Fig. 6-2-3-1 Overall unemployment rate (1980-2005)
Looking at the trends in the number of reported cases and the unemployment rate, it seems that a rise in the unemployment rate due to recession has had an impact to increase property offenses, which account for most of the reported cases for non-traffic penal code offenses, while a decline in the unemployment rate has contributed to a decrease of offenses.
It is pointed out that it is highly probable that changes to the unemployment rate have significant impact on increases and decreases of property offenses. Based on this, employment measures such as job assistance for specified persons including those who have committed offenses can be considered as one of the effective crime deterrent measures.
In the meantime, Japan has been shifting to an aging society with a falling birthrate, with few equals in the world. The progress of economic globalization and deregulation has accelerated social changes. Rapid changes in the social trend including dilution of human relationships in local communities and the emergence of highly-advanced network society have had an impact on the criminal trend and may generate unpredictable new types of offenses one after another in the future. Therefore, it is becoming more and more difficult to specify social factors influencing the crime trend by accumulating past data and thereby predict the future crime trend.
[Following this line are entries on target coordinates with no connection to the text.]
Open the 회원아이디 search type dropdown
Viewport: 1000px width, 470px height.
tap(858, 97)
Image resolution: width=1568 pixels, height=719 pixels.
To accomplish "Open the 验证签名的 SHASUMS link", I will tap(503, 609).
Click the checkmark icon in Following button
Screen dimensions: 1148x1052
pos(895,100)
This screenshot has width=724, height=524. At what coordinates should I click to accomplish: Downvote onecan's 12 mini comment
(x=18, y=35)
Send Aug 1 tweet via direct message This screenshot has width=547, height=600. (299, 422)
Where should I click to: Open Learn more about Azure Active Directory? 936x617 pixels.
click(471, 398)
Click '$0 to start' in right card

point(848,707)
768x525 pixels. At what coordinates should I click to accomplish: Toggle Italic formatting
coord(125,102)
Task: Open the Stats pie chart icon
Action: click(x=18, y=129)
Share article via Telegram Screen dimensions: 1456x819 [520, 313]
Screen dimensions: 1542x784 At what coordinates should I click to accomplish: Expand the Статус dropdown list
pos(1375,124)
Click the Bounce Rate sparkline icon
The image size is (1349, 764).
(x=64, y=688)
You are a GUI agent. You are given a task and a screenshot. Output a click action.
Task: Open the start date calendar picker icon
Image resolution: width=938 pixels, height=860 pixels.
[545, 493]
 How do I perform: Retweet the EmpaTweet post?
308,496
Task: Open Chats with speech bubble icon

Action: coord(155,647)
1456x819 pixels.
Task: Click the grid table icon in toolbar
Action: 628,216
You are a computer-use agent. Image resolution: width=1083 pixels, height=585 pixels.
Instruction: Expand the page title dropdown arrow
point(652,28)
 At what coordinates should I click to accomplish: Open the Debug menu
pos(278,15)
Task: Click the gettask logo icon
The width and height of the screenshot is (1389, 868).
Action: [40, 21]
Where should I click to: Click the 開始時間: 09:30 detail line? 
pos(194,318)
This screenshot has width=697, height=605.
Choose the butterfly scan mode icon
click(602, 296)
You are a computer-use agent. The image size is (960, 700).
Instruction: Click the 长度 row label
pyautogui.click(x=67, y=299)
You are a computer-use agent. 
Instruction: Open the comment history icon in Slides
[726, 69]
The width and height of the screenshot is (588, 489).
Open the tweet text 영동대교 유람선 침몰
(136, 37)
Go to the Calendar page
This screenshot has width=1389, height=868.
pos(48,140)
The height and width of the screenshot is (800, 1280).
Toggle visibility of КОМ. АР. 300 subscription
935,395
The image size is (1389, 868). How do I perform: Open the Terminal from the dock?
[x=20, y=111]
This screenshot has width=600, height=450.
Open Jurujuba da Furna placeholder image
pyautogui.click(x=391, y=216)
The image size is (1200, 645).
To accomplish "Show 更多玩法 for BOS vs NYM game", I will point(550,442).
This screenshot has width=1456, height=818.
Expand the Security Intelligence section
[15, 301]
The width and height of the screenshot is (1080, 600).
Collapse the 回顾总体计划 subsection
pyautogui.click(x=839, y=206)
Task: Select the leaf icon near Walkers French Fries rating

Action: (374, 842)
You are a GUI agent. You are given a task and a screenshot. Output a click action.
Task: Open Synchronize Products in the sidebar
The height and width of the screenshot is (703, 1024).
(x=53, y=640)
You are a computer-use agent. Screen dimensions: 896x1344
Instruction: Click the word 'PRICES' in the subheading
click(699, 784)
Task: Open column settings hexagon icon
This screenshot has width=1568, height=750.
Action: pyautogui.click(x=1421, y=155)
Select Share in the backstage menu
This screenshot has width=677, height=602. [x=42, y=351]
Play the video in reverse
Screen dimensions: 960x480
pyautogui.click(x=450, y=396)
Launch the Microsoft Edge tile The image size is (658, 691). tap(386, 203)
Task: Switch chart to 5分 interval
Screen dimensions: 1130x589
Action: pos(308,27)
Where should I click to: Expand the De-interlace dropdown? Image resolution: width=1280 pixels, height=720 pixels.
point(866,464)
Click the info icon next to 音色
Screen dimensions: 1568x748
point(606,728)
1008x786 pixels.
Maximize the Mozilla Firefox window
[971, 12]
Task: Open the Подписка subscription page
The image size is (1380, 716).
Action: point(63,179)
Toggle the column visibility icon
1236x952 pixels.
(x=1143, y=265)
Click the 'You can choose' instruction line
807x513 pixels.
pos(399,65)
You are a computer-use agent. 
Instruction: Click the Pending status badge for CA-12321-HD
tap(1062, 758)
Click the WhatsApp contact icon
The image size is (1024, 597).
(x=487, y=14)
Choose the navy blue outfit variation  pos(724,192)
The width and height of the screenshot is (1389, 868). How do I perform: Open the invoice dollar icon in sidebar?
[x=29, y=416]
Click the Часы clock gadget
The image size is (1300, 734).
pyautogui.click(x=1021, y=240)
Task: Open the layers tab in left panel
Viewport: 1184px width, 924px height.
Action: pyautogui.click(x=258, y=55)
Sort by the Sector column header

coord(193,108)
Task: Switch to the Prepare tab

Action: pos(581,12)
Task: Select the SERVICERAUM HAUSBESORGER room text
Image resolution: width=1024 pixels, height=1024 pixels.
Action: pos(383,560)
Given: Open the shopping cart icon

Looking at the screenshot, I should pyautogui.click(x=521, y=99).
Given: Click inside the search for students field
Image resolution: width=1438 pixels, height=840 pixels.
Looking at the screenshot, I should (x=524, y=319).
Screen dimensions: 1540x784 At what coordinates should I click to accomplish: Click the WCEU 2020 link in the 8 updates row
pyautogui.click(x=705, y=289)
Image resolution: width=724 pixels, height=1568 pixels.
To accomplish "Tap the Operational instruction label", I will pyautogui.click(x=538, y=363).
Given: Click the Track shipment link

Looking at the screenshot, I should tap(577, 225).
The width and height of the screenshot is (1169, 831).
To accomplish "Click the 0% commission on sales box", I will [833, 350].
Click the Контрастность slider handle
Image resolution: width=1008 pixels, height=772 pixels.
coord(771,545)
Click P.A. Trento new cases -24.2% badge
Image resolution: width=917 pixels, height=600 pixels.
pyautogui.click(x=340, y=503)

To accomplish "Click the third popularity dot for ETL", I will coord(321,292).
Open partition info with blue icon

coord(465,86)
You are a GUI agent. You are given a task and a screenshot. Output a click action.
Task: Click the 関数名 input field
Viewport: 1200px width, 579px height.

In recent years, there is a tendency prevailing widely in Japan to prioritize the mammonism or to give top priority to satisfying personal desires. The recent rapid deterioration in the criminal trend may warn people to have doubts about such social tendency and reflect on themselves.
Considering such social situations and criminal trend, what is required now is not just to specify the causes of offenses and protect the safety of the general public and local communities against such offenses but to consider how to build a society that has strong resistance to all types of offenses. In local communities, local residents have come to activate their voluntary crime prevention activities. Signs of changes in public awareness have thus come to be observed recently.
In establishing future criminal policies, it will become more and more important to have the viewpoint of strengthening crime deterrence functions of the overall society and aim to construct a "crime-resistant society" by reconsidering how local communities and families, as well as the Japanese society as a whole, should function.